- **Work task**:
Among the records below, determine how many lines have the word "green" in them; output only the number.

○ ○ ○ ○ ○ ○ ○

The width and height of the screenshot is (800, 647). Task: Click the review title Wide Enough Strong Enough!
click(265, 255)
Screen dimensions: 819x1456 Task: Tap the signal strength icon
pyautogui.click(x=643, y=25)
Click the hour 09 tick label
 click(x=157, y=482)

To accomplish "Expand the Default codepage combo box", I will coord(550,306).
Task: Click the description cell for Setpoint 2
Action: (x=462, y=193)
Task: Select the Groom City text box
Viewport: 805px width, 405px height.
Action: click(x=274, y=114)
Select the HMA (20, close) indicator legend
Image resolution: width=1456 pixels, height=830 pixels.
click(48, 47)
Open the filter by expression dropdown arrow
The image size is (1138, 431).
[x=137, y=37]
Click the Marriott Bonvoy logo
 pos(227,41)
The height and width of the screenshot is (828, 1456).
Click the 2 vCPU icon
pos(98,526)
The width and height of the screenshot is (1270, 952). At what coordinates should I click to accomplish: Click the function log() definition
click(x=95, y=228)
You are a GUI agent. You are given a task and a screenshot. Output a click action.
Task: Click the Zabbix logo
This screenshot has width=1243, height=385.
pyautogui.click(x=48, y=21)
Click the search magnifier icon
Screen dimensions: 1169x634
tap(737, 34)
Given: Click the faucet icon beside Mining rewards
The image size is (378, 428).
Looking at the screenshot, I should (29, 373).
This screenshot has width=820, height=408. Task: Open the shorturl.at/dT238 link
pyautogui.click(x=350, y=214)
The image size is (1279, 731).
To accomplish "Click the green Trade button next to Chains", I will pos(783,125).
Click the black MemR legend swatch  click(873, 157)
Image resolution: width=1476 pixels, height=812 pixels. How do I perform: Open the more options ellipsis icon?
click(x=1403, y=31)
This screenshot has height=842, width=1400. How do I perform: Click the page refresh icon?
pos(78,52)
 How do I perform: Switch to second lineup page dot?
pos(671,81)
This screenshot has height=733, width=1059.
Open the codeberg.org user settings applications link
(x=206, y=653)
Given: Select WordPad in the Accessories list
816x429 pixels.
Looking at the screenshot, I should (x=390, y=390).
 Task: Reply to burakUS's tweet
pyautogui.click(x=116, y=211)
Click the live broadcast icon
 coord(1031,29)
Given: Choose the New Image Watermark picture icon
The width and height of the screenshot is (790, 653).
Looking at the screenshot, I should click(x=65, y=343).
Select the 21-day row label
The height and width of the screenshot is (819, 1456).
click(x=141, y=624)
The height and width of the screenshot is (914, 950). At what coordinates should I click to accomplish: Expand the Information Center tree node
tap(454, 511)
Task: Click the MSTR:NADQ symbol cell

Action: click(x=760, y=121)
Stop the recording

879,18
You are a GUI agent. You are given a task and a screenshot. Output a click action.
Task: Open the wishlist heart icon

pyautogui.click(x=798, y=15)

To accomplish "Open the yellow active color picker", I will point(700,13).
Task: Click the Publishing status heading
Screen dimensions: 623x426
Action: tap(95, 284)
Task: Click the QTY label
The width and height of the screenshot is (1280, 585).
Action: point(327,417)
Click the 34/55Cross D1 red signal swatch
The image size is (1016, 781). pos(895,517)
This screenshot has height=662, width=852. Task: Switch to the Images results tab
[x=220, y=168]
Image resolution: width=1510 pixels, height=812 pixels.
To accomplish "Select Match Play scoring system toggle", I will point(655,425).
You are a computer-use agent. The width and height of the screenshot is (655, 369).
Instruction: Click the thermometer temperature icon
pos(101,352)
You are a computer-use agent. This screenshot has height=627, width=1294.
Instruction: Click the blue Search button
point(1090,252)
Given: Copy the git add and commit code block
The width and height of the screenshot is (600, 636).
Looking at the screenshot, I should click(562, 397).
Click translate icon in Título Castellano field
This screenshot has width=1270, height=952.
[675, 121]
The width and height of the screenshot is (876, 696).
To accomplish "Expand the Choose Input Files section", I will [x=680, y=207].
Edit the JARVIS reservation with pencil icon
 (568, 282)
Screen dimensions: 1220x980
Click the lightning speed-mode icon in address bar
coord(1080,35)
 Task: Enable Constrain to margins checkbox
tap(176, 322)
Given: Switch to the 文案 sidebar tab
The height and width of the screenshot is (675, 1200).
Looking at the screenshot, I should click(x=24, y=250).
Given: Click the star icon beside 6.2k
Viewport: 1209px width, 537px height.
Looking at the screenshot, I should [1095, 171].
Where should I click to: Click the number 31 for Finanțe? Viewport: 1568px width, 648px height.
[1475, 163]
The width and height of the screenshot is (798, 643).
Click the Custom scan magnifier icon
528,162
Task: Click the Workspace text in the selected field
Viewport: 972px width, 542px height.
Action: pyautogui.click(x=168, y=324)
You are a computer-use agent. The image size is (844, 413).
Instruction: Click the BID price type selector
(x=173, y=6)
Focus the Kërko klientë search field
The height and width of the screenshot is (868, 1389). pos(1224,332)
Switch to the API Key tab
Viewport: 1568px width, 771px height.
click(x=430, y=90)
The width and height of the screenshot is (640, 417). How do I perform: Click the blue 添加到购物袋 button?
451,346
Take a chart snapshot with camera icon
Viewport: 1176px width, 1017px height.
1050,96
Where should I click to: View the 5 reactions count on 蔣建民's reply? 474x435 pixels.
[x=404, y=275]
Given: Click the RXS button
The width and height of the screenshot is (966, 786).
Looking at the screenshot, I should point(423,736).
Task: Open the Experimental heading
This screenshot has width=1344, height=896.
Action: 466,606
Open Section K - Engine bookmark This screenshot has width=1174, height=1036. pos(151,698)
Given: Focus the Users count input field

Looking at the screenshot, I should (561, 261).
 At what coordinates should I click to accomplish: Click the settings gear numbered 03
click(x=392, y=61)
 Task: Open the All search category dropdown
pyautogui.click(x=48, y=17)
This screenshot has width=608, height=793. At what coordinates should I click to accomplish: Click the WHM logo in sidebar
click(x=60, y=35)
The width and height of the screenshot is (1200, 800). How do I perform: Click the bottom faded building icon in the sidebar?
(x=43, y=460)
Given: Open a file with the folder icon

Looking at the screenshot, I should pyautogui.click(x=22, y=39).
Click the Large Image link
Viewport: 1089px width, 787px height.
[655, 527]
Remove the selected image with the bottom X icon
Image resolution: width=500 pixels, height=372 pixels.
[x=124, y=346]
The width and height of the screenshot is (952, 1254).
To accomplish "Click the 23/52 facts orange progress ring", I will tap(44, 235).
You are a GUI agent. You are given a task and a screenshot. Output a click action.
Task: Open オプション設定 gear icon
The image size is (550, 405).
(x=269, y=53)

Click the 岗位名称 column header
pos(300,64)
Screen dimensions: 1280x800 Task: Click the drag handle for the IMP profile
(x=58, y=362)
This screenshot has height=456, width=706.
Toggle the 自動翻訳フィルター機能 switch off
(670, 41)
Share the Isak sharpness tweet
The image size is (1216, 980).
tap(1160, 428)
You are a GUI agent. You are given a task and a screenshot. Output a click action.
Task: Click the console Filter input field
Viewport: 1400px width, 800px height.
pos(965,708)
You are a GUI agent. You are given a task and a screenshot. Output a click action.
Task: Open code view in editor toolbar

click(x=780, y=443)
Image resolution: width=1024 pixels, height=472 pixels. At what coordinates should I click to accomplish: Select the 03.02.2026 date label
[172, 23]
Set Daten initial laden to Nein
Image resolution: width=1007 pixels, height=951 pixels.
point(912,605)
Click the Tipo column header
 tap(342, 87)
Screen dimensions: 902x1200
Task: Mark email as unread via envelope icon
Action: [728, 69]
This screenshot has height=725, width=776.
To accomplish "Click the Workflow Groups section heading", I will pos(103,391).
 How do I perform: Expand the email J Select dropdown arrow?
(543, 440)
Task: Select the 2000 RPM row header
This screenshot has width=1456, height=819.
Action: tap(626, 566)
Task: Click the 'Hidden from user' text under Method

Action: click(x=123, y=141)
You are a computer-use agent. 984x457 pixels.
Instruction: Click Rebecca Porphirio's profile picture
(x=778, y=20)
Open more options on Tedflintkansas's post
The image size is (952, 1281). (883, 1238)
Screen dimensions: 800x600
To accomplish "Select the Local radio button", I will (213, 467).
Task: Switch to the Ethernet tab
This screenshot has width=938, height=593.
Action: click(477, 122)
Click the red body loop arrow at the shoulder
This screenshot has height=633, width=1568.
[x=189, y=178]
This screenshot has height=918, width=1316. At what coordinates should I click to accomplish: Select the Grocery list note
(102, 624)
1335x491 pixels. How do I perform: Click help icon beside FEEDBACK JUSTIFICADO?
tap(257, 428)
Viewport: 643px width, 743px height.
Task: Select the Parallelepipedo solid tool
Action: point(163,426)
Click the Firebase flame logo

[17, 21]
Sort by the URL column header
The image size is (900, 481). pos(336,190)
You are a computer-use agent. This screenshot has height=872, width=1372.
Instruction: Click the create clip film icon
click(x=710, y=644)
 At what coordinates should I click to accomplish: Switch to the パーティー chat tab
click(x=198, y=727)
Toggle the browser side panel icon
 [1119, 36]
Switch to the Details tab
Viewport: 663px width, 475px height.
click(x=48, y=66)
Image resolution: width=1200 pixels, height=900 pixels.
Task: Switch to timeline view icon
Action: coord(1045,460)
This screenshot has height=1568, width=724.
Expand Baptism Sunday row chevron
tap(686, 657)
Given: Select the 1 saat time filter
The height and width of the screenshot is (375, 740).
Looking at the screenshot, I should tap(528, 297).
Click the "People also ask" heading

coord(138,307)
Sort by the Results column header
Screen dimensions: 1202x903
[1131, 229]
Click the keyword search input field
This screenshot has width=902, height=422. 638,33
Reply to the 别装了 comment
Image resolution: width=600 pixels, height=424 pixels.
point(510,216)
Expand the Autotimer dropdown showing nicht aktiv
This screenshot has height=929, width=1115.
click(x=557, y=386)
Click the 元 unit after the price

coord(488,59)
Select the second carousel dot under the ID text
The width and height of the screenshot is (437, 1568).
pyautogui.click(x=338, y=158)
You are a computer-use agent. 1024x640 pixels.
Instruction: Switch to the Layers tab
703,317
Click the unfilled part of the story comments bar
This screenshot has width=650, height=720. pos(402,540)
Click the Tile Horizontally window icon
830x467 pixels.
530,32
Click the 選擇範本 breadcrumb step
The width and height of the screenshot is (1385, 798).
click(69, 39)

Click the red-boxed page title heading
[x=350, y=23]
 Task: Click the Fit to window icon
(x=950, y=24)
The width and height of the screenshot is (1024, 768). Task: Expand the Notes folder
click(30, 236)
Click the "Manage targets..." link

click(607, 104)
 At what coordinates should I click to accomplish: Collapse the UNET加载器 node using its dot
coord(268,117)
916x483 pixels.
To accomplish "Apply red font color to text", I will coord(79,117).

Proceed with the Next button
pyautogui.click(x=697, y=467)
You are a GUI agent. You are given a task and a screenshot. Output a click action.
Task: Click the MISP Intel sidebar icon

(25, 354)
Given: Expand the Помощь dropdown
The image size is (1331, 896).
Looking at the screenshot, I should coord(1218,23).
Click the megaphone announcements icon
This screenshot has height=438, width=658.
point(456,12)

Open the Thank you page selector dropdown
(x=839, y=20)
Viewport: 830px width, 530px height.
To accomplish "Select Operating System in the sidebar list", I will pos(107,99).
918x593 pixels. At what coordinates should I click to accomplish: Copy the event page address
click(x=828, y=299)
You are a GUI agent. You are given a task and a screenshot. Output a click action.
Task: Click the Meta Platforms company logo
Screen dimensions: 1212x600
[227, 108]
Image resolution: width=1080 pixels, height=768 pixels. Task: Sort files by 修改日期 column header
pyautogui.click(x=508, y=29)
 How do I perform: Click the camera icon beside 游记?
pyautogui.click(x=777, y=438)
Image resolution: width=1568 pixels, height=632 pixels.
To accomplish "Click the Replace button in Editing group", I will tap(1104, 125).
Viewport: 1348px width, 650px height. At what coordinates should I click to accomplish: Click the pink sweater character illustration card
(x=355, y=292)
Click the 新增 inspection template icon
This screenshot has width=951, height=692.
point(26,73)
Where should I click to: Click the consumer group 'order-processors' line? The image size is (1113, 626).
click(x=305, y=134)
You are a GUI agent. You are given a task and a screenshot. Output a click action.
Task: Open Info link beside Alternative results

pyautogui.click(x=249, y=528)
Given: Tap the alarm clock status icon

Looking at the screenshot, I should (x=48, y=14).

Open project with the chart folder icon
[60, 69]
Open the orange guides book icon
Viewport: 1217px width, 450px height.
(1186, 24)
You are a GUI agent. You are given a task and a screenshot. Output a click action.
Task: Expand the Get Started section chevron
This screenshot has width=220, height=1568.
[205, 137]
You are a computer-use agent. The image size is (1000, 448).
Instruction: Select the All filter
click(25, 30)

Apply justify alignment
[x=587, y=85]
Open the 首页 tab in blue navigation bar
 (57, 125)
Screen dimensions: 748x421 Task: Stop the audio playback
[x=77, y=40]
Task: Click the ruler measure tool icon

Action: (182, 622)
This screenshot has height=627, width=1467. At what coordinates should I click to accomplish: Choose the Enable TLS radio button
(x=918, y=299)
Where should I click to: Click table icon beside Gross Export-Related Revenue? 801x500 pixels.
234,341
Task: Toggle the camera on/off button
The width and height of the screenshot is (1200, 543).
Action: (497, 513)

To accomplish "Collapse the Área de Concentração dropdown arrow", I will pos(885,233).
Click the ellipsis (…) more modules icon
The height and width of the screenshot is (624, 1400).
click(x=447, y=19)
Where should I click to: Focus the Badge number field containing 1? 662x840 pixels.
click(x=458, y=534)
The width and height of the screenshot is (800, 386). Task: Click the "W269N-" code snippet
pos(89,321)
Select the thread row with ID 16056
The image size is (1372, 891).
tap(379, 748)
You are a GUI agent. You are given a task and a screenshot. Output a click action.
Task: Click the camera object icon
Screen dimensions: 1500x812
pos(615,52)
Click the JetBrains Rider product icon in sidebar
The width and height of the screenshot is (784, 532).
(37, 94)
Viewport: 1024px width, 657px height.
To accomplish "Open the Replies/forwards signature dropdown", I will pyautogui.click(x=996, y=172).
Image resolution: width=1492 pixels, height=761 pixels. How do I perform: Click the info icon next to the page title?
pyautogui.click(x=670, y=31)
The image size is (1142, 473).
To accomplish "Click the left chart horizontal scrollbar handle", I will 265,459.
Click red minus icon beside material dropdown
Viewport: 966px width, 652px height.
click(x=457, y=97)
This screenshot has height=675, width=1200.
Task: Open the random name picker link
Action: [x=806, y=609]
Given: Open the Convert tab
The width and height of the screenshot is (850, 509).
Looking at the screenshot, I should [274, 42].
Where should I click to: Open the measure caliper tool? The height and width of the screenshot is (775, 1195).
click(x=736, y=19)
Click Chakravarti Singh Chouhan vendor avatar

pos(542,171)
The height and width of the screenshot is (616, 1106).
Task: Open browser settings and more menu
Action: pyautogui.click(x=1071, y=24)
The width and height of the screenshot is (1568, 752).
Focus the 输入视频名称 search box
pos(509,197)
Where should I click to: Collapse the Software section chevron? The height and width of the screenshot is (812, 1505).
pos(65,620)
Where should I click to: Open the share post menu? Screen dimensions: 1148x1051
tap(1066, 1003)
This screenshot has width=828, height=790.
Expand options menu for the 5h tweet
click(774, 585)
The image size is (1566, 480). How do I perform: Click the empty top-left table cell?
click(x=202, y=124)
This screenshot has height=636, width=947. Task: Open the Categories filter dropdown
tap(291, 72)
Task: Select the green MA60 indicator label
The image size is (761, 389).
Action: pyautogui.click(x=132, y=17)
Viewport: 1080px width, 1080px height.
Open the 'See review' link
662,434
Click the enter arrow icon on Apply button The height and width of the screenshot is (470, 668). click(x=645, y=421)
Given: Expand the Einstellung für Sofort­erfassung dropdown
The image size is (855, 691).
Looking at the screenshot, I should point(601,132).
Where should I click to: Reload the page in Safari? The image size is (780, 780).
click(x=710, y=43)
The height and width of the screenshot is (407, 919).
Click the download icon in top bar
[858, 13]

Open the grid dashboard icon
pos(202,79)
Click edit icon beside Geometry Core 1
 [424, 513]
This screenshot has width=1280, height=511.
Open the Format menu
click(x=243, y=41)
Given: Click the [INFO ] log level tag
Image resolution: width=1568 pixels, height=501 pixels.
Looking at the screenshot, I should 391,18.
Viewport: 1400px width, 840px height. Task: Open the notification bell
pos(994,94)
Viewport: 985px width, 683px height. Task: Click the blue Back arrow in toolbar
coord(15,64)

○ ○ ○ ○ ○ ○ ○

- **Task result**:
2